Hierarchical Bayes Estimation

Necessity to estimate interaction terms in aggregated choice models has been long discussed in literature. In the late nineties when HB – Hierarchical Bayes techniques allowing robust estimation of individual utilities were introduced those discussions vanished. Most of the earlier interaction terms have been recognized as due to heterogeneity in the sample. It did not take long, and the estimation method designed specifically for CBC - Choice Based Conjoint have become commercially available from Sawtooth Software, Inc.

Hierarchical Bayes approach

A choice is an event conditioned by the choice-set. The choice probability is therefore conditional. At the same time it is supposed the behavior of each respondent is different but comes from some distribution of behavior in the sample. In this view, there are two hierarchical levels of conditioning. The upper level is related to the sample distribution and the lower level to the characteristic of the individual. Each of the relations has some likelihood. The main process is maximization of the likelihood obtained (usually) as product of the two likelihoods.
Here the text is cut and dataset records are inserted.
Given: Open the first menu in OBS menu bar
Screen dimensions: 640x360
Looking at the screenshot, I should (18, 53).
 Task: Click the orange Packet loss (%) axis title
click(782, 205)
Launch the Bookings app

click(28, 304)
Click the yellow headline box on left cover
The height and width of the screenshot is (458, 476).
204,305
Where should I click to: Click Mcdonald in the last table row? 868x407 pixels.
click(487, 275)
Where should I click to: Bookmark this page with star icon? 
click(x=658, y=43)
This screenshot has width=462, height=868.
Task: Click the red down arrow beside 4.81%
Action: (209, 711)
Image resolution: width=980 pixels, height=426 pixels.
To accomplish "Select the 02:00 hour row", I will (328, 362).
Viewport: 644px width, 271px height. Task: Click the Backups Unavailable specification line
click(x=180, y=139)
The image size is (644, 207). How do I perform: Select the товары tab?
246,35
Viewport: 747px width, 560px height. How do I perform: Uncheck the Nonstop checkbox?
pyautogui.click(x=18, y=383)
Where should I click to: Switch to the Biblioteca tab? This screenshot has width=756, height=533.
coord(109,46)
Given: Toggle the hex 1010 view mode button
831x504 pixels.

If we drew a respondent from the sample by random and knew the distribution of the behavior in the sample, we could predict the behavior of the individual with some probability. The highest probability we would expect at the maximum probability density of the sample behavior. The behavior probability density for an individual based on the sample distribution is called prior (pre-experimental) likelihood. At the beginning of an estimation we can start with some arbitrary, but reasonable sample distribution. Using this distribution we can modify parameters of the model for an individual so that the posterior likelihood is maximized. The important property of this step is that the likelihood maximum for an individual is shifted from the maximum for the sample. The more 'unique' the respondent is, the farther the shift will be from the sample mean. The density of the new distribution for an individual is termed posterior (post-experimental) likelihood. The new maximum is adopted as the point estimate for the respondent. The new point estimates are used to update the distribution in the sample, that serves for estimation of the prior likelihood for each individual. The process is repeated until no change in point estimates for all individuals is seen.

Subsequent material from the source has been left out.